TEMA Vakfı, TBMM Genel Kurulu’nda görüşülmesi beklenen “Maden Kanunu ile Bazı Kanunlarda Değişiklik Yapılmasına Dair Kanun Teklifi”ne karşı sert bir açıklama yayımladı. Vakıf, teklifin yalnızca çevresel değil, aynı zamanda sosyal ve hukuki açıdan da ciddi tehditler içerdiğini vurgulayarak, yasalaşması halinde doğal varlıkların, tarım arazilerinin ve su kaynaklarının geri dönülemez şekilde zarar göreceğini belirtti.
“Kamu yararı şirket lehine tanımlanıyor”
TEMA Vakfı Yönetim Kurulu Başkanı Deniz Ataç, teklifle birlikte kamu yararı ilkesinin ciddi biçimde zayıflatıldığını, doğa koruma önlemlerinin ise engel gibi gösterilerek bertaraf edilmeye çalışıldığını ifade etti. Ataç, “Maden Kanunu, 1985’ten bu yana 30 kez değiştirildi. Her değişiklik doğa korumayı geri plana itti.
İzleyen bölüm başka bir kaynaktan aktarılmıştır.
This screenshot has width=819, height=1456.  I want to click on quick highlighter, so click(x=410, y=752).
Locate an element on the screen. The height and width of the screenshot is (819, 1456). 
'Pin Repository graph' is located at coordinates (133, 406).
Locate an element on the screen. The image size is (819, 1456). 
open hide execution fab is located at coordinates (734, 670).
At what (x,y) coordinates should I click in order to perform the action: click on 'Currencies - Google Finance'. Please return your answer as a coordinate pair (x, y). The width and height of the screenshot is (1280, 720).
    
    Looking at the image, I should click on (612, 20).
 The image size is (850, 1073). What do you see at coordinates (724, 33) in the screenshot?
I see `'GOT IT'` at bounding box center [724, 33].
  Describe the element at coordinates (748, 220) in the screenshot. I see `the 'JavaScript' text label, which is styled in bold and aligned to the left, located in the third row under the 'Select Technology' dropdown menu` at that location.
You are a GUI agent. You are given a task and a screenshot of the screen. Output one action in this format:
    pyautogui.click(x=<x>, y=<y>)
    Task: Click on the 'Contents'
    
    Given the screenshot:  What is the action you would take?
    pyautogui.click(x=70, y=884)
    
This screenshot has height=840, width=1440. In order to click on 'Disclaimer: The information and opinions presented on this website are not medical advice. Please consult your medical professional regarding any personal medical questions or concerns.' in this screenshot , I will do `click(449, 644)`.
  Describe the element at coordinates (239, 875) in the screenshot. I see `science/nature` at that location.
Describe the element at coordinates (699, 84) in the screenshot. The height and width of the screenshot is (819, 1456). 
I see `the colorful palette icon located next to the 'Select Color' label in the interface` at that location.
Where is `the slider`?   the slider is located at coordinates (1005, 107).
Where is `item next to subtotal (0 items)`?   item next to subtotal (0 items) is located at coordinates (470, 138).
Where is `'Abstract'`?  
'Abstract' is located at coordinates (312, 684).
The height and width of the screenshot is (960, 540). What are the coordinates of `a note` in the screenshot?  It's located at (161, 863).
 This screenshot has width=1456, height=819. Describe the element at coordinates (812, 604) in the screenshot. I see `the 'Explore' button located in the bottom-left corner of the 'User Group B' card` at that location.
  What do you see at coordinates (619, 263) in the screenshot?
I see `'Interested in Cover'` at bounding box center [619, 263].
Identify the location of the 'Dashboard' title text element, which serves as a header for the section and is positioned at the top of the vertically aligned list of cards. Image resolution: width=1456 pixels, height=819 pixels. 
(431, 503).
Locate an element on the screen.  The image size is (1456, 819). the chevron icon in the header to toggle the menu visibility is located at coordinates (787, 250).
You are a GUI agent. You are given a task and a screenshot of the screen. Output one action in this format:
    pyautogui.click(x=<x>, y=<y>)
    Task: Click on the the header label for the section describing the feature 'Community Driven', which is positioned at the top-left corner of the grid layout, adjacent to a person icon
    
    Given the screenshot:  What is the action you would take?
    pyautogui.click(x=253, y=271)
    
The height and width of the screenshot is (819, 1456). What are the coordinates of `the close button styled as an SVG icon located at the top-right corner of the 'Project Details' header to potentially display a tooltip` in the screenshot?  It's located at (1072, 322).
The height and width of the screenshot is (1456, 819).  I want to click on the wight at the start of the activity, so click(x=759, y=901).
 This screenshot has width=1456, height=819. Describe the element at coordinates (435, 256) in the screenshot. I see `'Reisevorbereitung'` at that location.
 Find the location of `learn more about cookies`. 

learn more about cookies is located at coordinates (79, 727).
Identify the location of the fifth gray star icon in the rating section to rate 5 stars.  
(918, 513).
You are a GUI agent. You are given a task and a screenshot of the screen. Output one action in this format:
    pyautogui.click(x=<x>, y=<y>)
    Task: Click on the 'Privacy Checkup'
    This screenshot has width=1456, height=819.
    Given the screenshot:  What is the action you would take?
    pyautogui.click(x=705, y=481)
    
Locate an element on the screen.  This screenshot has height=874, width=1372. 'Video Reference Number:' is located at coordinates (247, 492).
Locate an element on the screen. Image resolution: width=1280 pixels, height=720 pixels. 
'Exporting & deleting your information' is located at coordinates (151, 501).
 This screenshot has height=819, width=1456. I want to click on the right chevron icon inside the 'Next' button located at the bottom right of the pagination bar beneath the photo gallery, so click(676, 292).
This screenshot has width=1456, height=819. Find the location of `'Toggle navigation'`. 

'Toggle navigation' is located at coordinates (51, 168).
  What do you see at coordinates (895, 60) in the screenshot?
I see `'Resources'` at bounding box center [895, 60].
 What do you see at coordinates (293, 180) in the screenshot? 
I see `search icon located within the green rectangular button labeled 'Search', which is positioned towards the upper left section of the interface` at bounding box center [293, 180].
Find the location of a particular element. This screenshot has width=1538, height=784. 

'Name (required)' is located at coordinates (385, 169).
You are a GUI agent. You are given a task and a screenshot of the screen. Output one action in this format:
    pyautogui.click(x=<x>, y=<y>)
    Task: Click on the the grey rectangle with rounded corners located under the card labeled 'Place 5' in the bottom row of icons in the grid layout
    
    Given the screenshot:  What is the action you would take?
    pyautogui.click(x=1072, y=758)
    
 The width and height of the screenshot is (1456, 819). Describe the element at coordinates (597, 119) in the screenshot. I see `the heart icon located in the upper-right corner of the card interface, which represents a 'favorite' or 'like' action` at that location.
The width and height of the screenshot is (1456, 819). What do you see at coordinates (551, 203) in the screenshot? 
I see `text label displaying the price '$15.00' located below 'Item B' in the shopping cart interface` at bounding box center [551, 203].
Bu teklif ise tüm önceki değişikliklerden daha kapsamlı ve tahrip edici. Çevresel Etki Değerlendirmesi (ÇED) süreçleri neredeyse işlevsiz bırakılıyor. Kurumların süresi içinde vermediği görüşlerin otomatik olarak ‘olumlu’ sayılması, hukuki güvenliği de zedeliyor,” dedi.
Korunan alanlarda maden faaliyetleri genişletiliyor
Teklifin yasalaşması hâlinde; ormanlar, meralar, milli parklar ve özel çevre koruma alanlarında madencilik faaliyetlerinin önü açılıyor. Tüm izin ve ruhsat işlemlerinin Maden ve Petrol İşleri Genel Müdürlüğü (MAPEG) bünyesinde toplanması, yetki devri bakımından doğa koruma mekanizmalarını işlevsizleştiriyor.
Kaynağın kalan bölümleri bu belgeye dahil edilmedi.